• _Aim of the exercise_: Arrange the records running from the line containing "Given: Open 热门游戏 games section" through the line containing "Looking at the" as a two-column CSV with the columns request and answer. Use one row per record, put each field in quotation marks with line breaks replaced by spaces, and omit the pictures.

• _Available data_:
* BEGIN *
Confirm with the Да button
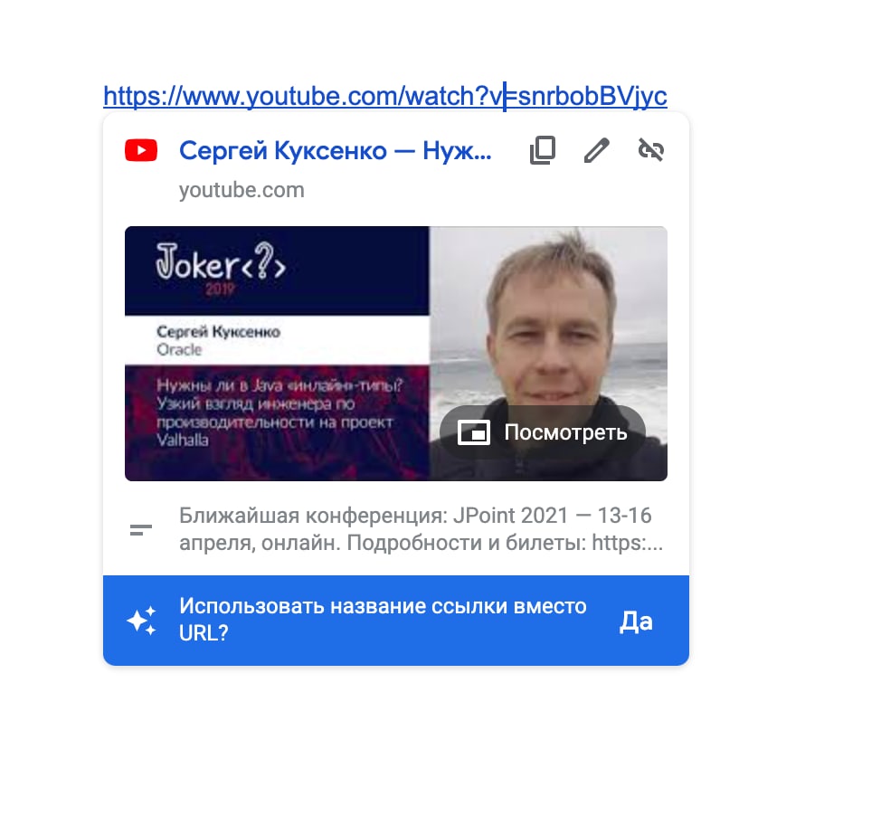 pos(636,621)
* END *
* BEGIN *
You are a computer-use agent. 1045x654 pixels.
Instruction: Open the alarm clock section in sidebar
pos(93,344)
* END *
* BEGIN *
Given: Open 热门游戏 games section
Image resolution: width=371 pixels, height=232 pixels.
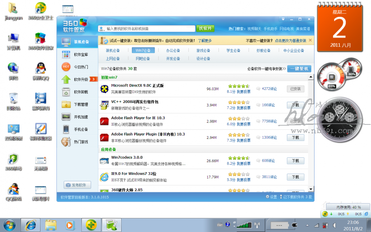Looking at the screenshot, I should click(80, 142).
* END *
• _Finished answer_:
request,answer
"Given: Open 热门游戏 games section Image resolution: width=371 pixels, height=232 pixels.","Looking at the screenshot, I should click(80, 142)."